### Exercise brief
In this exercise, every entry is to be transcribed exactly as written.

Segment Start: Input records

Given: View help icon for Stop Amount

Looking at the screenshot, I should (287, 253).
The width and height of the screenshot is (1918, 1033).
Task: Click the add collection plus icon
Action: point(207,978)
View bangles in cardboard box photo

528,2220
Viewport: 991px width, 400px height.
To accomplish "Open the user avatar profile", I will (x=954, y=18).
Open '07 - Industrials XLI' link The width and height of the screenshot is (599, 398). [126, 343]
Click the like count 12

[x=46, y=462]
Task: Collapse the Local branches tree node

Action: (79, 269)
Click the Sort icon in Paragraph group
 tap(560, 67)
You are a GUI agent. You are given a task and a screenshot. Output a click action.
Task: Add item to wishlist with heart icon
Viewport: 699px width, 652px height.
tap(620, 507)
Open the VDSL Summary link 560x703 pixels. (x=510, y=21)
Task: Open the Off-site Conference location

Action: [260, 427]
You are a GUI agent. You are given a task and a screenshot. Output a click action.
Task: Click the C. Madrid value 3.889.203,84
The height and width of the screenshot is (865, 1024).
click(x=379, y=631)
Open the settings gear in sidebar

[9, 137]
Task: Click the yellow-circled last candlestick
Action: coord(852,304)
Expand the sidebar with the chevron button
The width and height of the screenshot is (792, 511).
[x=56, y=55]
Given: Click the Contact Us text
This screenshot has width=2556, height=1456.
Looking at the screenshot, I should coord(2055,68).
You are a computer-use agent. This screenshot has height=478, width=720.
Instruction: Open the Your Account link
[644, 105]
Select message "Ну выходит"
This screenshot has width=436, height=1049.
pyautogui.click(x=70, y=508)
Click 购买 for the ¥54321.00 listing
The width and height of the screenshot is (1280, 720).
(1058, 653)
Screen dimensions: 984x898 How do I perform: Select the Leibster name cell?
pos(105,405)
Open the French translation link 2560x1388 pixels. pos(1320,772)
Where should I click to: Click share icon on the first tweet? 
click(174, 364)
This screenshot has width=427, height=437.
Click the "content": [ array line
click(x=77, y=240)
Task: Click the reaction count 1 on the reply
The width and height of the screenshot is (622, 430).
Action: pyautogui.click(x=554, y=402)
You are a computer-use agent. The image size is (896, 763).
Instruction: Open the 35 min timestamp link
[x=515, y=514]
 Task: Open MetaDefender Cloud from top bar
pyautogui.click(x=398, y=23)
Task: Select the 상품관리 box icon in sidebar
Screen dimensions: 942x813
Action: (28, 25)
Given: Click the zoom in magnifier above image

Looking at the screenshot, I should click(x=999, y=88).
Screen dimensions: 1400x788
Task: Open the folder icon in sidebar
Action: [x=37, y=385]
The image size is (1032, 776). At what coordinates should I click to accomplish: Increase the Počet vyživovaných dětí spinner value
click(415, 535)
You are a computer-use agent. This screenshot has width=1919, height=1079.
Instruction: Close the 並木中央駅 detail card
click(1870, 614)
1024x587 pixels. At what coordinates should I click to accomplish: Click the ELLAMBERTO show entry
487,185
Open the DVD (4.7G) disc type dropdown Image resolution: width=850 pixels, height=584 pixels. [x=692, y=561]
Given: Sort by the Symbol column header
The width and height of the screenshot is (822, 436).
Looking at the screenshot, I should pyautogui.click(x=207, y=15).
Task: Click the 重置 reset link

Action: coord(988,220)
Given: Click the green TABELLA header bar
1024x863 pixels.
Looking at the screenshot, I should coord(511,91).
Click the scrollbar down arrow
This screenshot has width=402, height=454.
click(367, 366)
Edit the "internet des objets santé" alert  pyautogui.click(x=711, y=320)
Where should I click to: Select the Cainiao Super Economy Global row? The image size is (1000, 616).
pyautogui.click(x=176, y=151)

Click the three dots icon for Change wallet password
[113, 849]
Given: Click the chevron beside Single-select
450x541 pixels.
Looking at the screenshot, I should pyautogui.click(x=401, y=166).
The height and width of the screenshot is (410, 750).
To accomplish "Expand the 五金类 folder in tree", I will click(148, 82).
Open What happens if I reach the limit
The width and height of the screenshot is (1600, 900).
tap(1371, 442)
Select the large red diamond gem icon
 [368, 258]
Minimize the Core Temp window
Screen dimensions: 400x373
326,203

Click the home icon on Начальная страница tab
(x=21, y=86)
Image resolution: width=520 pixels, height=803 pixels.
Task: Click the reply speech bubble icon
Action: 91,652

Segment End: Input records

### Response area
Given: View help icon for Stop Amount

Looking at the screenshot, I should (287, 253).
The width and height of the screenshot is (1918, 1033).
Task: Click the add collection plus icon
Action: point(207,978)
View bangles in cardboard box photo

528,2220
Viewport: 991px width, 400px height.
To accomplish "Open the user avatar profile", I will (x=954, y=18).
Open '07 - Industrials XLI' link The width and height of the screenshot is (599, 398). [126, 343]
Click the like count 12

[x=46, y=462]
Task: Collapse the Local branches tree node

Action: (79, 269)
Click the Sort icon in Paragraph group
 tap(560, 67)
You are a GUI agent. You are given a task and a screenshot. Output a click action.
Task: Add item to wishlist with heart icon
Viewport: 699px width, 652px height.
tap(620, 507)
Open the VDSL Summary link 560x703 pixels. (x=510, y=21)
Task: Open the Off-site Conference location

Action: [260, 427]
You are a GUI agent. You are given a task and a screenshot. Output a click action.
Task: Click the C. Madrid value 3.889.203,84
The height and width of the screenshot is (865, 1024).
click(x=379, y=631)
Open the settings gear in sidebar

[9, 137]
Task: Click the yellow-circled last candlestick
Action: coord(852,304)
Expand the sidebar with the chevron button
The width and height of the screenshot is (792, 511).
[x=56, y=55]
Given: Click the Contact Us text
This screenshot has width=2556, height=1456.
Looking at the screenshot, I should coord(2055,68).
You are a computer-use agent. This screenshot has height=478, width=720.
Instruction: Open the Your Account link
[644, 105]
Select message "Ну выходит"
This screenshot has width=436, height=1049.
pyautogui.click(x=70, y=508)
Click 购买 for the ¥54321.00 listing
The width and height of the screenshot is (1280, 720).
(1058, 653)
Screen dimensions: 984x898 How do I perform: Select the Leibster name cell?
pos(105,405)
Open the French translation link 2560x1388 pixels. pos(1320,772)
Where should I click to: Click share icon on the first tweet? 
click(174, 364)
This screenshot has width=427, height=437.
Click the "content": [ array line
click(x=77, y=240)
Task: Click the reaction count 1 on the reply
The width and height of the screenshot is (622, 430).
Action: pyautogui.click(x=554, y=402)
You are a computer-use agent. The image size is (896, 763).
Instruction: Open the 35 min timestamp link
[x=515, y=514]
 Task: Open MetaDefender Cloud from top bar
pyautogui.click(x=398, y=23)
Task: Select the 상품관리 box icon in sidebar
Screen dimensions: 942x813
Action: (28, 25)
Given: Click the zoom in magnifier above image

Looking at the screenshot, I should click(x=999, y=88).
Screen dimensions: 1400x788
Task: Open the folder icon in sidebar
Action: [x=37, y=385]
The image size is (1032, 776). At what coordinates should I click to accomplish: Increase the Počet vyživovaných dětí spinner value
click(415, 535)
You are a computer-use agent. This screenshot has width=1919, height=1079.
Instruction: Close the 並木中央駅 detail card
click(1870, 614)
1024x587 pixels. At what coordinates should I click to accomplish: Click the ELLAMBERTO show entry
487,185
Open the DVD (4.7G) disc type dropdown Image resolution: width=850 pixels, height=584 pixels. [x=692, y=561]
Given: Sort by the Symbol column header
The width and height of the screenshot is (822, 436).
Looking at the screenshot, I should pyautogui.click(x=207, y=15).
Task: Click the 重置 reset link

Action: coord(988,220)
Given: Click the green TABELLA header bar
1024x863 pixels.
Looking at the screenshot, I should coord(511,91).
Click the scrollbar down arrow
This screenshot has width=402, height=454.
click(367, 366)
Edit the "internet des objets santé" alert  pyautogui.click(x=711, y=320)
Where should I click to: Select the Cainiao Super Economy Global row? The image size is (1000, 616).
pyautogui.click(x=176, y=151)

Click the three dots icon for Change wallet password
[113, 849]
Given: Click the chevron beside Single-select
450x541 pixels.
Looking at the screenshot, I should pyautogui.click(x=401, y=166).
The height and width of the screenshot is (410, 750).
To accomplish "Expand the 五金类 folder in tree", I will click(148, 82).
Open What happens if I reach the limit
The width and height of the screenshot is (1600, 900).
tap(1371, 442)
Select the large red diamond gem icon
 [368, 258]
Minimize the Core Temp window
Screen dimensions: 400x373
326,203

Click the home icon on Начальная страница tab
(x=21, y=86)
Image resolution: width=520 pixels, height=803 pixels.
Task: Click the reply speech bubble icon
Action: 91,652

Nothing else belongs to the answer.